Aim →
Continue the rate-limiting documentation below from the point where it stops, not the listing that follows it.

Every request (allowed or blocked) includes:

| Header | Description |
|---|---|
| `X-RateLimit-Limit` | Configured limit for the most restrictive active dimension |
| `X-RateLimit-Remaining` | Requests remaining in the current window |
| `X-RateLimit-Reset` | Unix timestamp when the current window resets |
| `Retry-After` | Seconds until the window resets (blocked requests only) |

## Algorithms

Three counting algorithms are available, selected via the `algorithm` config field.

| Algorithm | Config value | Best for | Trade-off |
|---|---|---|---|
| Fixed window | `fixed_window` | General use, lowest overhead | Up to 2× the limit at window boundaries |
| Sliding window | `sliding_window` | Smooth enforcement, no boundary burst | Higher memory: stores one timestamp per request per key |
| Token bucket | `token_bucket` | Bursty workloads — allows short spikes up to capacity | Slightly higher Redis overhead: stores `{tokens, last_refill}` hash per key |

### Fixed window (default)

Counts requests in a fixed time slot (e.g. "minute 14:03"). Resets at the slot boundary. Simple and fast. The 2× burst at a boundary (N requests at the end of slot T, N requests at the start of T+1) is a known trade-off; use `by_user` with headroom if this matters.

Source material →
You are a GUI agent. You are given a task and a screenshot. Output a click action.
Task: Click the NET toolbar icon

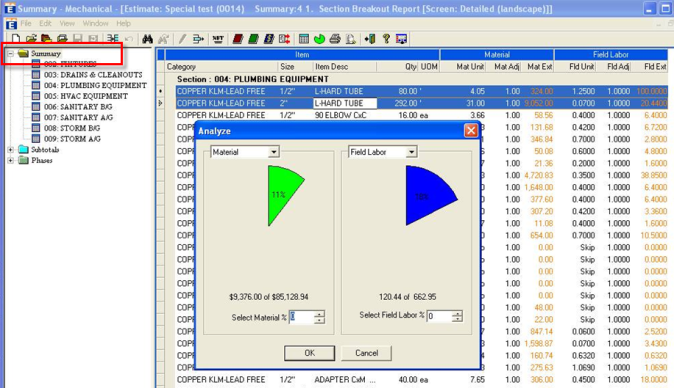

Written response →
### Sliding window

Stores a timestamp for every request in the current window. At each check, expired timestamps are discarded and the remaining count is compared against the limit. Prevents boundary bursts entirely. Memory usage grows with request volume — roughly one float per request per active key.

### Token bucket

Each identity (user, tenant, tool) has a bucket that holds up to `count` tokens. Tokens refill at a steady rate of `count/window`. A request consumes one token. Bursts up to the bucket capacity are allowed; sustained rate above `count/window` is rejected. Useful for APIs where short spikes are acceptable but sustained overload is not.

**Redis support:** `token_bucket` with `backend: redis` is fully supported. The plugin stores `{tokens, last_refill}` in a Redis hash per key and uses an atomic Lua script to refill and consume tokens in a single round-trip — the same pattern as the other two algorithms. This means `token_bucket` enforces a true cluster-wide limit in multi-instance deployments.

## Backends

### Memory backend (default, single-instance only)

- Counters are stored in a process-local `MemoryStore` (Rust, per-key `RwLock` — no single global lock)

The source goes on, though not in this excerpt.